(Stored data entries)
Segment Open

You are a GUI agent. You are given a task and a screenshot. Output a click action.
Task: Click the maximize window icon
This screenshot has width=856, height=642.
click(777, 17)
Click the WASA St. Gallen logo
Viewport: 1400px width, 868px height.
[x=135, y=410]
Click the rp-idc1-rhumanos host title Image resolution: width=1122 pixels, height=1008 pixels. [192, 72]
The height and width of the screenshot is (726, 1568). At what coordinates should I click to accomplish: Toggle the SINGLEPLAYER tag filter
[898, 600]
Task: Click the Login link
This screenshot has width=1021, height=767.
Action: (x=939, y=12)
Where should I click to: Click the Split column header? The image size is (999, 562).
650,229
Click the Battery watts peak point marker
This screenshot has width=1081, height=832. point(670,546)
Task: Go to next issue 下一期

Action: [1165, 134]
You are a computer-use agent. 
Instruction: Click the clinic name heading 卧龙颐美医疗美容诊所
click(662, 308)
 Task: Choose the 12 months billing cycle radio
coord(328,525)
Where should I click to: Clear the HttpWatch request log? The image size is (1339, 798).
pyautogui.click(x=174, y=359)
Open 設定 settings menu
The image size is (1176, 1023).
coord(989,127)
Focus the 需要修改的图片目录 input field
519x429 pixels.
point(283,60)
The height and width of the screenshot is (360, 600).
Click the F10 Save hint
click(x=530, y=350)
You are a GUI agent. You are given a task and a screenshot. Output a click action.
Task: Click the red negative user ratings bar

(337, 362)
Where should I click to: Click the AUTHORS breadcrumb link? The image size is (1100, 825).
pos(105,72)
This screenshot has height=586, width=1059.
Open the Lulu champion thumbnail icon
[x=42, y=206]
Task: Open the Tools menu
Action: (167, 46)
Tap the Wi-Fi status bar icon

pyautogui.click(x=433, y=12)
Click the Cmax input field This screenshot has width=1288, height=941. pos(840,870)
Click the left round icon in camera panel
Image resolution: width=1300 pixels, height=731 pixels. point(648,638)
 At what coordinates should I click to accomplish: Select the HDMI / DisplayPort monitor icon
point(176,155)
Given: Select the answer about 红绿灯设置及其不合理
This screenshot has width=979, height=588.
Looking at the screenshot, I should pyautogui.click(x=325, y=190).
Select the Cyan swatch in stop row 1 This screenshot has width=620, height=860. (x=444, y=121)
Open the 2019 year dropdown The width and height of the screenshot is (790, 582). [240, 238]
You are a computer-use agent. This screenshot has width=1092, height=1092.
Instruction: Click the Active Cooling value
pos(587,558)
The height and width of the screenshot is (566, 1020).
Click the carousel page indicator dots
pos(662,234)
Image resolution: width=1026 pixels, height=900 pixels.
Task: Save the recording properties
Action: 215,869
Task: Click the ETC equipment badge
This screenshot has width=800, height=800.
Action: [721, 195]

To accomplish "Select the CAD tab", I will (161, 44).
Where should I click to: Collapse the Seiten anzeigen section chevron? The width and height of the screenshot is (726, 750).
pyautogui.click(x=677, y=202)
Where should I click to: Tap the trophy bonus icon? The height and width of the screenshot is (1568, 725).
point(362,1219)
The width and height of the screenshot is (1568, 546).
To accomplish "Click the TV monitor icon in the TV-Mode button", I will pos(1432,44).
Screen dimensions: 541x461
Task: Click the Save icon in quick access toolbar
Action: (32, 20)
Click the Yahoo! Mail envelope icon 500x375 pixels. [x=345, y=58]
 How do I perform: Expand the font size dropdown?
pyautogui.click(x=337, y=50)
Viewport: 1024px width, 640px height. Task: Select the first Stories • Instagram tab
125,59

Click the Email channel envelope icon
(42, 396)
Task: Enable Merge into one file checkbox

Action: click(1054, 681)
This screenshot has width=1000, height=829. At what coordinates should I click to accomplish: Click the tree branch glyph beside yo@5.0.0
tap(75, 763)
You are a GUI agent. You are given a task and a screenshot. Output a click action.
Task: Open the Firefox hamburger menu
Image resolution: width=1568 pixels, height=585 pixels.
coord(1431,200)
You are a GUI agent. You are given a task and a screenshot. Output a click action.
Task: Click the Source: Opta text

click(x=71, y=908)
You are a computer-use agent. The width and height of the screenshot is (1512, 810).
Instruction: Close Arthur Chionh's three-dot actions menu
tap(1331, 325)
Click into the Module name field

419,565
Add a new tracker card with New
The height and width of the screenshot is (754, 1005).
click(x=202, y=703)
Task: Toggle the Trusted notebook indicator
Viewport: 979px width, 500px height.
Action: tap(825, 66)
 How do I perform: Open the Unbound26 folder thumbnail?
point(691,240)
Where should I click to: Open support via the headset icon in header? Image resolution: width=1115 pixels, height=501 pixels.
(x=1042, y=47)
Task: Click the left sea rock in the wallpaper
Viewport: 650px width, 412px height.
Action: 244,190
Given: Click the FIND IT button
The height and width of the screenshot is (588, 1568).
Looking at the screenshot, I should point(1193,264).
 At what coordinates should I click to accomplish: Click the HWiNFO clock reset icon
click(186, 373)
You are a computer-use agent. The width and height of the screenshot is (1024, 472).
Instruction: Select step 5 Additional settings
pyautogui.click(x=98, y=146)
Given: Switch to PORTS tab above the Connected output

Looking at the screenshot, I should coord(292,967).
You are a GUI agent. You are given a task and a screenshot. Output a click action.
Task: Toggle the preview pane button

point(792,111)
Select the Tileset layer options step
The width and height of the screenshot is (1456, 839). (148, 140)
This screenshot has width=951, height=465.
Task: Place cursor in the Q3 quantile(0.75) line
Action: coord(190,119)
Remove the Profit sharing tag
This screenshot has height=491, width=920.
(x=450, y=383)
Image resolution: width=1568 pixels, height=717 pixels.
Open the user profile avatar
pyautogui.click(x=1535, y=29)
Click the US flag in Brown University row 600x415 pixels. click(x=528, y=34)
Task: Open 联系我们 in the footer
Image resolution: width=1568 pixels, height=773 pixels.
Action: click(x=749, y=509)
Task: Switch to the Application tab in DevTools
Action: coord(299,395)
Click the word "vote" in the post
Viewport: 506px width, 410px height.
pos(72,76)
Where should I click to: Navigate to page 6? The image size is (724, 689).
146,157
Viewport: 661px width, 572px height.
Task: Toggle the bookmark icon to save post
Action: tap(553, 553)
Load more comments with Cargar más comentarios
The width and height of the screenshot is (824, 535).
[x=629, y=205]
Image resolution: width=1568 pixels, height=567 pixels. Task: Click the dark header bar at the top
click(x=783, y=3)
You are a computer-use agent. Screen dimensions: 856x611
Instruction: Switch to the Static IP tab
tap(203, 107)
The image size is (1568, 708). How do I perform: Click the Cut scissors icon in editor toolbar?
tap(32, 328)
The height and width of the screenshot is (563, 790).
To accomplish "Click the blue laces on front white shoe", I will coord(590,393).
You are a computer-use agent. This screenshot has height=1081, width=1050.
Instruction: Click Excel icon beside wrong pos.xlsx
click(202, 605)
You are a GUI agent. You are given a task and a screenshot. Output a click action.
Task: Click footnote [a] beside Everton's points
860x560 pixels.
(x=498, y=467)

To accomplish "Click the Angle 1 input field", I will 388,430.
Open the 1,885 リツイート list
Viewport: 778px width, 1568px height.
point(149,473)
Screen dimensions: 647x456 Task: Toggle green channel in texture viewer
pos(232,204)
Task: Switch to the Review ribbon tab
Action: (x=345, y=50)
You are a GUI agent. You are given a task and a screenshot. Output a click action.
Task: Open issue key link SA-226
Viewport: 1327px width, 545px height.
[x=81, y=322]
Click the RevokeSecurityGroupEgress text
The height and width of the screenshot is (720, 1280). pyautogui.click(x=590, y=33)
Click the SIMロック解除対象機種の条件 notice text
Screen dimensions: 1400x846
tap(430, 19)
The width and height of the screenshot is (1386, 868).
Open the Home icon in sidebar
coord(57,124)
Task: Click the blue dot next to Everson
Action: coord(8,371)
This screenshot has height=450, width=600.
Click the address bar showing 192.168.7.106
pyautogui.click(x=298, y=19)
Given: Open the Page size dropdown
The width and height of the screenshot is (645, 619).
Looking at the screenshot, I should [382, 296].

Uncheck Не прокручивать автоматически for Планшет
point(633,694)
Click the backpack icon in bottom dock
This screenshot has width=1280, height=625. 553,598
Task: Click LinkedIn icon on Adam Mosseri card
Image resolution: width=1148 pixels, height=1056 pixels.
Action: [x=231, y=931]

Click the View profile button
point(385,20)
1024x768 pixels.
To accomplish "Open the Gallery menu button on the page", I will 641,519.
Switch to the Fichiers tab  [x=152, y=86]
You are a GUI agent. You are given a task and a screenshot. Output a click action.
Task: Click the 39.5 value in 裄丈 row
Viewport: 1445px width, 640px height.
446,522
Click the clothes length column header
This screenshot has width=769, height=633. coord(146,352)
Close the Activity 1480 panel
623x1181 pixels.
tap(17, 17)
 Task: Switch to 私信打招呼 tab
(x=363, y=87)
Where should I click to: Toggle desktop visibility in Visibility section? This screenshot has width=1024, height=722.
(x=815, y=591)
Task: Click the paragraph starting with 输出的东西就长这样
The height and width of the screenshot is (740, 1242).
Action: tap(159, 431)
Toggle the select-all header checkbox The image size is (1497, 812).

Segment Closed

*Prompt*: Throughout the data above, report every line that contains the string "with".

*Response to the exercise*:
Add a new tracker card with New
Load more comments with Cargar más comentarios
Task: Click the paragraph starting with 输出的东西就长这样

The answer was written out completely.